_WHAT YOU WILL DO_
Render each line of the entries below as a JSON list of strings, one string per line, with blank lines omitted and the pictures left out.

>>>

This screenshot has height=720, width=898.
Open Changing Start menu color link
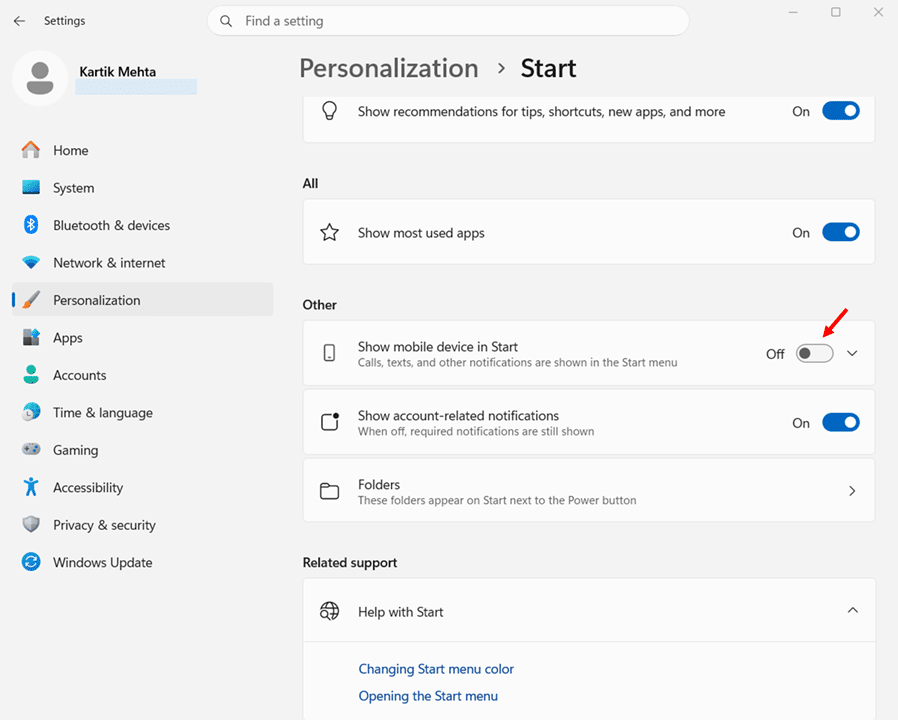436,669
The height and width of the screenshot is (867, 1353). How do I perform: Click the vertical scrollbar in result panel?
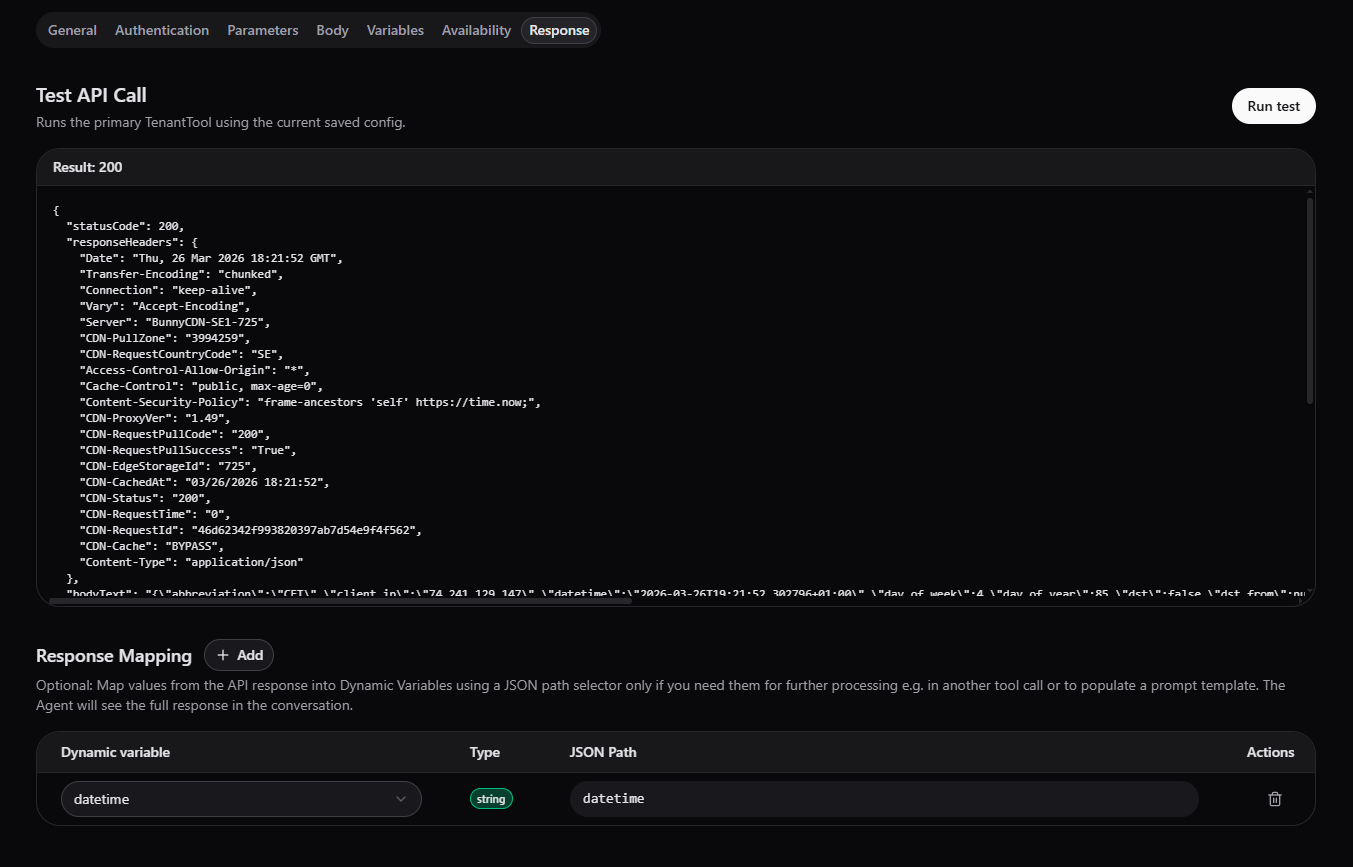click(x=1309, y=300)
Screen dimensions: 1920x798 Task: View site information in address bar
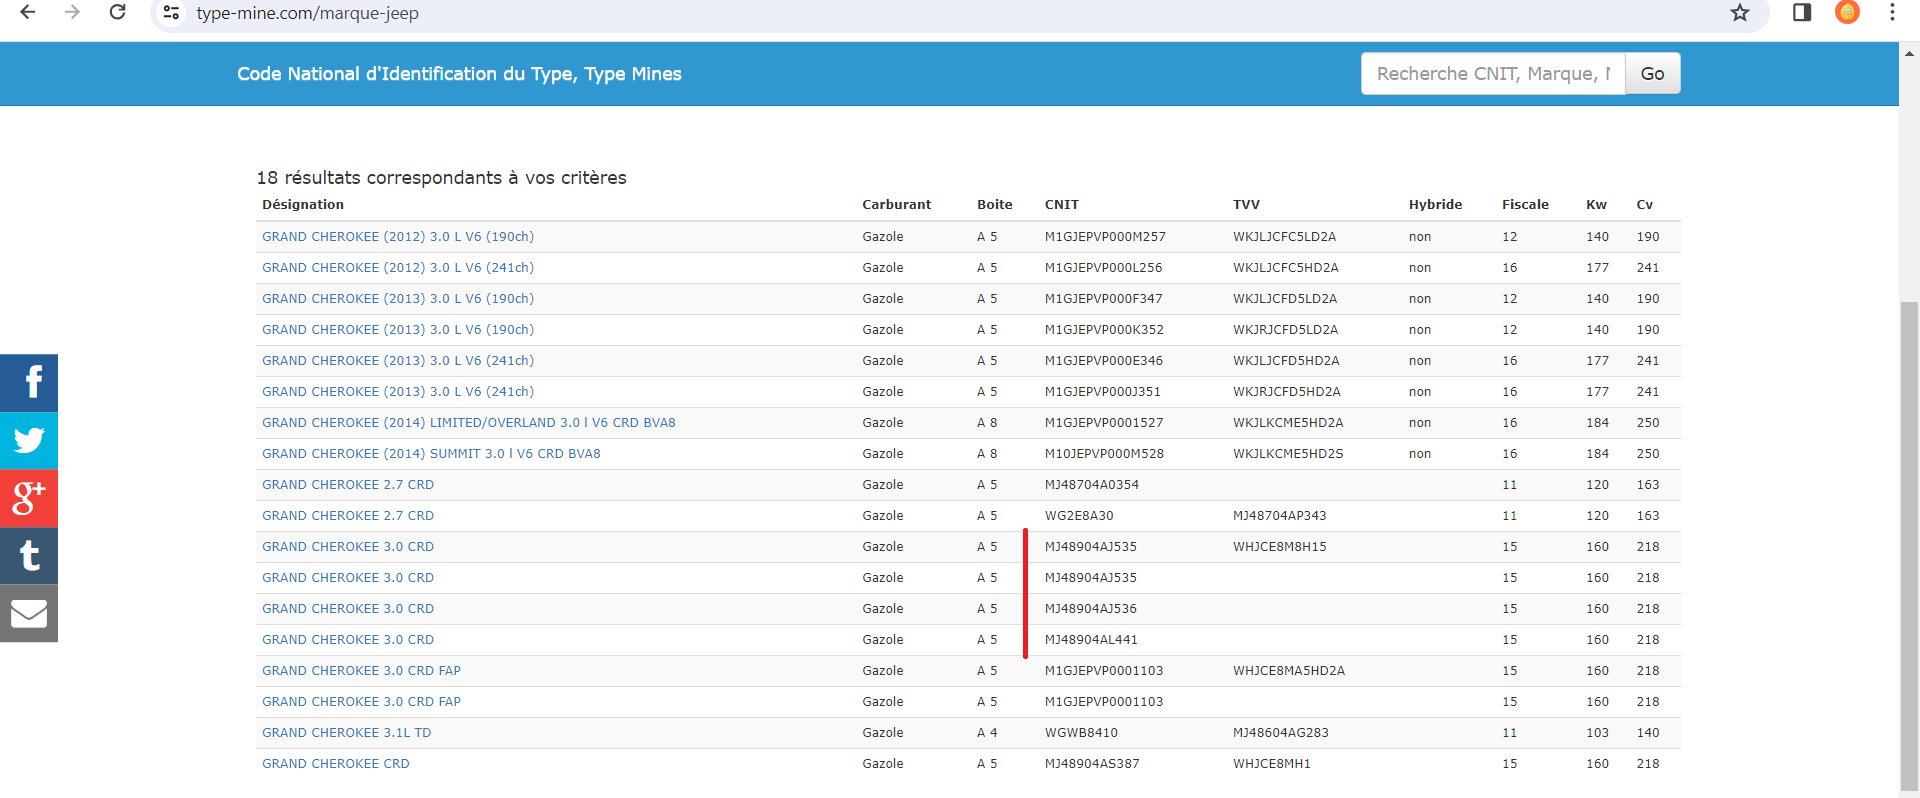point(172,13)
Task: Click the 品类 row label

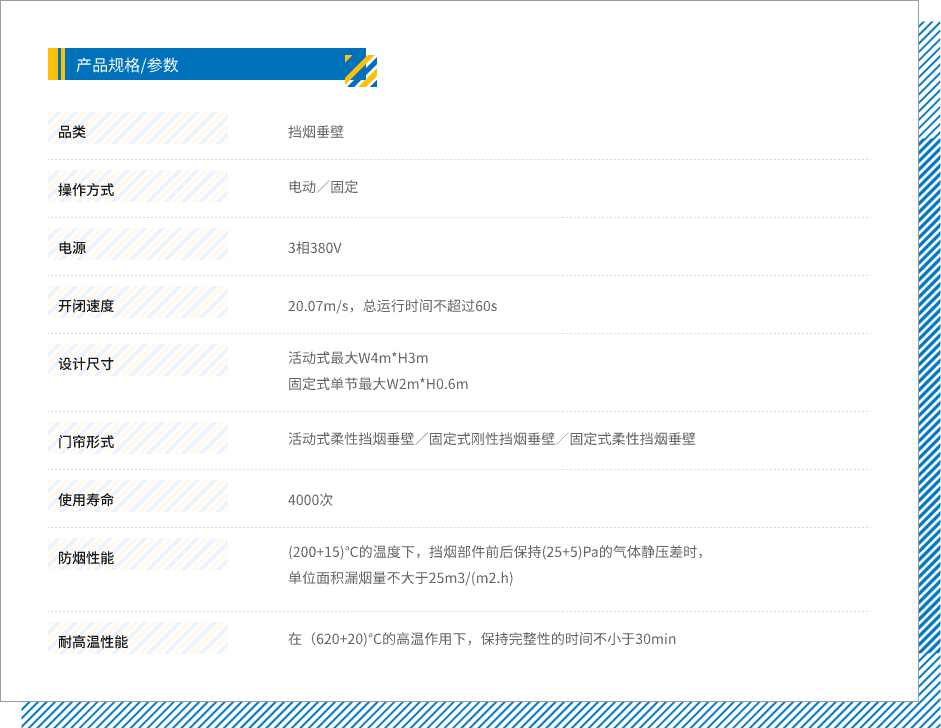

<<<

_COMPLETED EXERCISE_
[
  "This screenshot has height=720, width=898.",
  "Open Changing Start menu color link",
  "436,669",
  "The height and width of the screenshot is (867, 1353). How do I perform: Click the vertical scrollbar in result panel?",
  "click(x=1309, y=300)",
  "Screen dimensions: 1920x798 Task: View site information in address bar",
  "point(172,13)",
  "Task: Click the 品类 row label"
]